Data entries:
-------------------------
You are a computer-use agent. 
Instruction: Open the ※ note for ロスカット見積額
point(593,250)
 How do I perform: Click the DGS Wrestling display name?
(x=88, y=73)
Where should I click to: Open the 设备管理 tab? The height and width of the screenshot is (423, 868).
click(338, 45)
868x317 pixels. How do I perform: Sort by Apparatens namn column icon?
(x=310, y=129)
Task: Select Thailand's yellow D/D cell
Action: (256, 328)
-------------------------
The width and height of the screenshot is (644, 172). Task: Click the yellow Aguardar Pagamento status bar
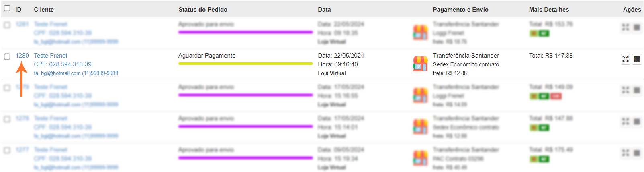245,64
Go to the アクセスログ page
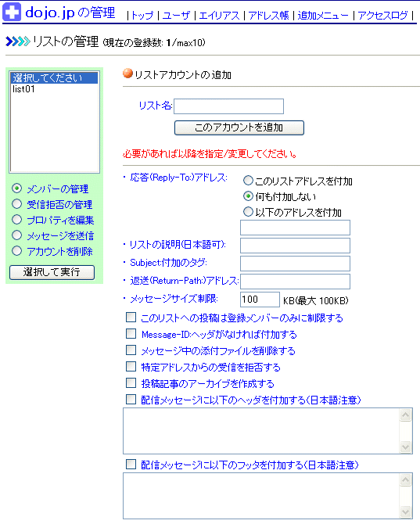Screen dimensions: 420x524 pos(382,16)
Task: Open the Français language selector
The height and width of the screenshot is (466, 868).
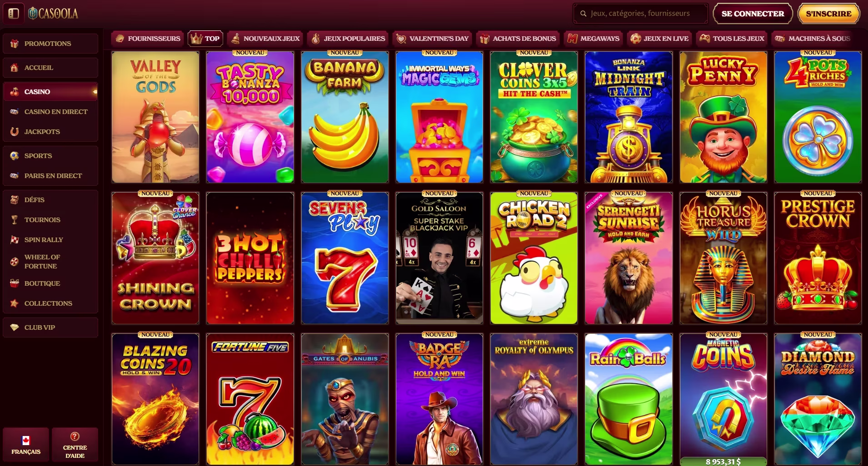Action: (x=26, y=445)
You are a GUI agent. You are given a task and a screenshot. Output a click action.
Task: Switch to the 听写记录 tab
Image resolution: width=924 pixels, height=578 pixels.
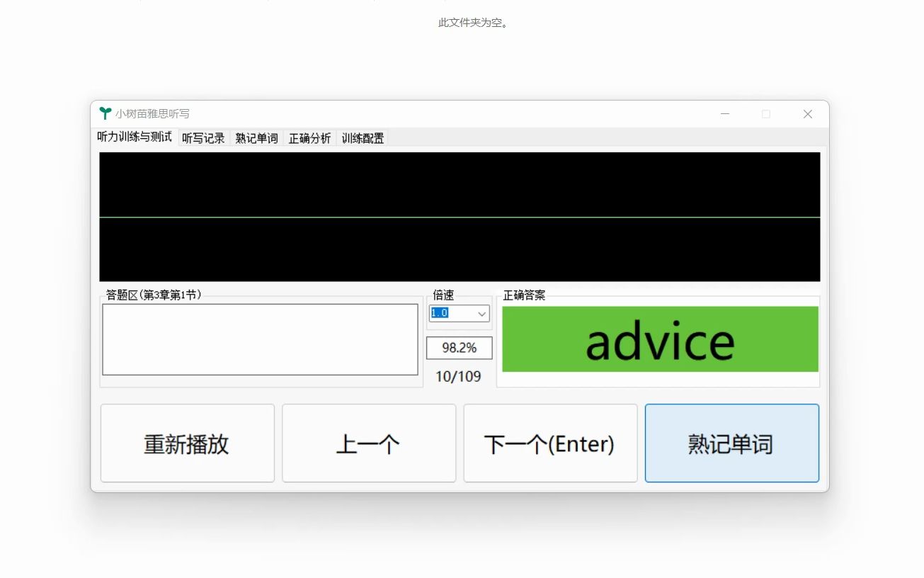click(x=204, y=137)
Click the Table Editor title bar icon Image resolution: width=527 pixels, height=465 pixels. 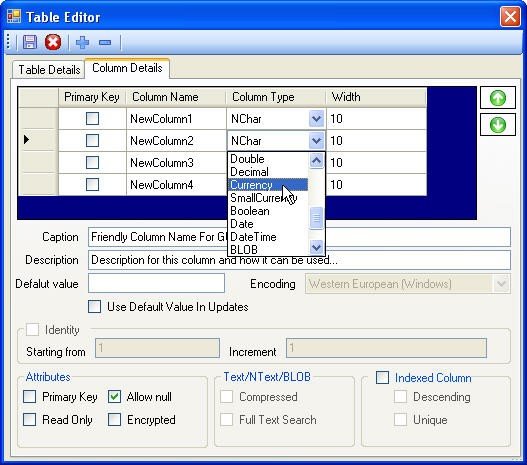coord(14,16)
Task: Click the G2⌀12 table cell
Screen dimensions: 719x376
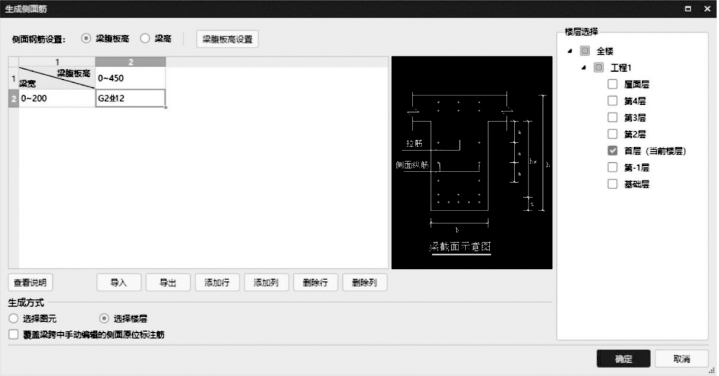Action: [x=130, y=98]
-------------------------
Instructions to follow: Please copy every line in the entries where "agent" appears.

Reply to the exercise:
You are a computer-use agent. 
You are a GUI agent. You are given a task and a screenshot. Output a click action.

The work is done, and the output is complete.